[[ Data, beginning ]]

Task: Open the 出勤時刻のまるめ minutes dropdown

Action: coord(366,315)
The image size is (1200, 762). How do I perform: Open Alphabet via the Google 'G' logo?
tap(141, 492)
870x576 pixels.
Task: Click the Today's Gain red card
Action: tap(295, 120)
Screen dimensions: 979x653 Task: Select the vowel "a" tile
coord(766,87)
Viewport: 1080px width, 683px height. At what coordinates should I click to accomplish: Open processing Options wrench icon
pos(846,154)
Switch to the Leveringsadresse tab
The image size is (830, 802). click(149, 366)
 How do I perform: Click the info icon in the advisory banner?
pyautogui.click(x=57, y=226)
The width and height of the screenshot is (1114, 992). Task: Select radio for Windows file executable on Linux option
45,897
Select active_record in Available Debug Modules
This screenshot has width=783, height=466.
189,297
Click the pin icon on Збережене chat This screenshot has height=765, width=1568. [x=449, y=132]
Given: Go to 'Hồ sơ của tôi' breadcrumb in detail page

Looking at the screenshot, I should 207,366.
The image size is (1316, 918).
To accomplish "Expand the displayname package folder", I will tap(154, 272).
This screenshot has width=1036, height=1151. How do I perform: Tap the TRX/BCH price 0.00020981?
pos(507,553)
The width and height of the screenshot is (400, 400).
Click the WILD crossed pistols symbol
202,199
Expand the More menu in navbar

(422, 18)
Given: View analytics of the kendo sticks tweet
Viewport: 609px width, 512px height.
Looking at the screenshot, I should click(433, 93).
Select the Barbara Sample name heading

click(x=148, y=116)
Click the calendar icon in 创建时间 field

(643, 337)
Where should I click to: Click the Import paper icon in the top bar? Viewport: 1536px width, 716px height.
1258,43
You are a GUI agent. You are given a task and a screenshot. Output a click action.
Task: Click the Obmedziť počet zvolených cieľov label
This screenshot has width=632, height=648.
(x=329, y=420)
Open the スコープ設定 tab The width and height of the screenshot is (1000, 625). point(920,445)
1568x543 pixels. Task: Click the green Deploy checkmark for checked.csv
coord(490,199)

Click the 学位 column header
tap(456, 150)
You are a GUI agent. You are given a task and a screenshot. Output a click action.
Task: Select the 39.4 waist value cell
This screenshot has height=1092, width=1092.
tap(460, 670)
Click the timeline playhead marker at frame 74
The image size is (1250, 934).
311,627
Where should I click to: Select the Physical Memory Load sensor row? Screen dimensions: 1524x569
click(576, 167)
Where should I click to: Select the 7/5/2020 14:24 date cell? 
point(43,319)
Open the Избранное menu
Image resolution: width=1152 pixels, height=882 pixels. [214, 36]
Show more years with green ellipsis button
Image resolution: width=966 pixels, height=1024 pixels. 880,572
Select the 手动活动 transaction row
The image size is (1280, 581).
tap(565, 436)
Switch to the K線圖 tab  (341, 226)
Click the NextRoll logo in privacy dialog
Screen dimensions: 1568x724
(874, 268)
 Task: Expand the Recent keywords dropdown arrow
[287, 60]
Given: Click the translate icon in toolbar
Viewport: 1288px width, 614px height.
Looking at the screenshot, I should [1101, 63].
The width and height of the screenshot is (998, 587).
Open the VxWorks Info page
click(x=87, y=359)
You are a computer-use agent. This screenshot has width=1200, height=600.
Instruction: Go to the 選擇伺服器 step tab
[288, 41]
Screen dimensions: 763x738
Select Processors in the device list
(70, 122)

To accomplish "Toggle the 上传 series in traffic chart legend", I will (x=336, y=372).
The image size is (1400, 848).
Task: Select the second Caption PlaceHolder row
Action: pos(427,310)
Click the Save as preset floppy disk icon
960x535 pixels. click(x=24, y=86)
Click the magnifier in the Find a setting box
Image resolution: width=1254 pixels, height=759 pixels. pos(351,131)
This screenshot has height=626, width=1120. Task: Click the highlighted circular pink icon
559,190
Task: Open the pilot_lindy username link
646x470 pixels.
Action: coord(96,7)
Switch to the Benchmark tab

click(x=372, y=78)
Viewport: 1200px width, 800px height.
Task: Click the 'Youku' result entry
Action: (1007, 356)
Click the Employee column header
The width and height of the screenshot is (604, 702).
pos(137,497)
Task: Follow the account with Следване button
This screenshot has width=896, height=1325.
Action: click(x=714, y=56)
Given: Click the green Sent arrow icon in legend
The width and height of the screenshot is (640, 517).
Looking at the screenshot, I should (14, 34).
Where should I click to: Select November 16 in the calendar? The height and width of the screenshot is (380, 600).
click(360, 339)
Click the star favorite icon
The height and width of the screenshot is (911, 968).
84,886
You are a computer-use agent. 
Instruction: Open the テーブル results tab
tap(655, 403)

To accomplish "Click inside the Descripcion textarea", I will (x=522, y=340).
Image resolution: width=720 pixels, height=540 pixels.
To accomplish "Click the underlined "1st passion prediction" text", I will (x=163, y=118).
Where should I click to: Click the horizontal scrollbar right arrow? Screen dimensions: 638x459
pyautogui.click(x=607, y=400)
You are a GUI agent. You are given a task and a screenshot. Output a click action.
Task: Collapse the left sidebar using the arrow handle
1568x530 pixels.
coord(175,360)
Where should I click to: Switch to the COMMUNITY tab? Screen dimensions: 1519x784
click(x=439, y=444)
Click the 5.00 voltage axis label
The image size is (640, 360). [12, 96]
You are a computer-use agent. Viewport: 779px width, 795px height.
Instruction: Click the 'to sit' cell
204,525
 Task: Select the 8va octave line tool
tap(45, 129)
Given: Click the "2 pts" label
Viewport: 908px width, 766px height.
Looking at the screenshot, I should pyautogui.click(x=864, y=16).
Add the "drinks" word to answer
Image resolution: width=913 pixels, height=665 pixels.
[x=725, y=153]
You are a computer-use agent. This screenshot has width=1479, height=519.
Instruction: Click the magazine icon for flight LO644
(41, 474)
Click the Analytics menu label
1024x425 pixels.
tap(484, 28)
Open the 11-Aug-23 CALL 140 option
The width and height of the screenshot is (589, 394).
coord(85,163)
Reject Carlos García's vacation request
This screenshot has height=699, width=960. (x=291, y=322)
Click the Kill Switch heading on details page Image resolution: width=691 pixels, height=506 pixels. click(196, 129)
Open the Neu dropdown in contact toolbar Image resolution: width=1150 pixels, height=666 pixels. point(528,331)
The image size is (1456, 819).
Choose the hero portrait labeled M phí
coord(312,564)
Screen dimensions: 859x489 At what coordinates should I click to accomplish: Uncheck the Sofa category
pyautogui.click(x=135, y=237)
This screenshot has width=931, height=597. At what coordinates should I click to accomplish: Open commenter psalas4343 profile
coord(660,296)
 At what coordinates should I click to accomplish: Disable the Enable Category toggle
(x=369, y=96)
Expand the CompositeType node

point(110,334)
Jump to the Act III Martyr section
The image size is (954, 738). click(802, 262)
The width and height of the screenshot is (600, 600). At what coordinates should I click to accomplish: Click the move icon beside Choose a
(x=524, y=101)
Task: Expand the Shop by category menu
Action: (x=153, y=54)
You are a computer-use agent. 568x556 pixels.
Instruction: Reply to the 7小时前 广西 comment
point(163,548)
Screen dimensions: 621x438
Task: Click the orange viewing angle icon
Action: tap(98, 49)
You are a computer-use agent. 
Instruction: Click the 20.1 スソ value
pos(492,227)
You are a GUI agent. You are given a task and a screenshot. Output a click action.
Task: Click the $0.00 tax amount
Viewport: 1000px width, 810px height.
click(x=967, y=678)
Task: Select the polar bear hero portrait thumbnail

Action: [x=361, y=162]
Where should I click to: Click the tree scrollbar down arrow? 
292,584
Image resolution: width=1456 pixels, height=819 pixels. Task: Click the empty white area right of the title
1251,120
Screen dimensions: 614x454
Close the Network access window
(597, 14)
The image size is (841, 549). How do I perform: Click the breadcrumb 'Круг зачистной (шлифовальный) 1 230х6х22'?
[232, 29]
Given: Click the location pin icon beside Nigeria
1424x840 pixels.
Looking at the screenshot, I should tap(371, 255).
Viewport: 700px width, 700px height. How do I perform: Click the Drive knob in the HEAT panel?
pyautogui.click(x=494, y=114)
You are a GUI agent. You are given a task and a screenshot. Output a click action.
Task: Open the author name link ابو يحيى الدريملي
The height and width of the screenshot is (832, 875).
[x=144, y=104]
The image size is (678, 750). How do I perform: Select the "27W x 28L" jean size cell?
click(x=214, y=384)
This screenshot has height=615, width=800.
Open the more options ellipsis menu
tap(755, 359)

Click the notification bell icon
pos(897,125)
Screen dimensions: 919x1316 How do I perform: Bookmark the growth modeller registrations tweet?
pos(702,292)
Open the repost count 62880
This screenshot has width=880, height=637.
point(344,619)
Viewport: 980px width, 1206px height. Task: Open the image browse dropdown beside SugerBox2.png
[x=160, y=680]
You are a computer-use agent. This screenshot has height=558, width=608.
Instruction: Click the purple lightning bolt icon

[[ Data, end ]]

[What is required] Within the data above, the span starting at the line containing "Reject Carlos García's vacation request" and ending at the line containing "Click the Kill" is to be retyped exactly, with no other lines.

[Task output]
Reject Carlos García's vacation request
This screenshot has height=699, width=960. (x=291, y=322)
Click the Kill Switch heading on details page Image resolution: width=691 pixels, height=506 pixels. click(196, 129)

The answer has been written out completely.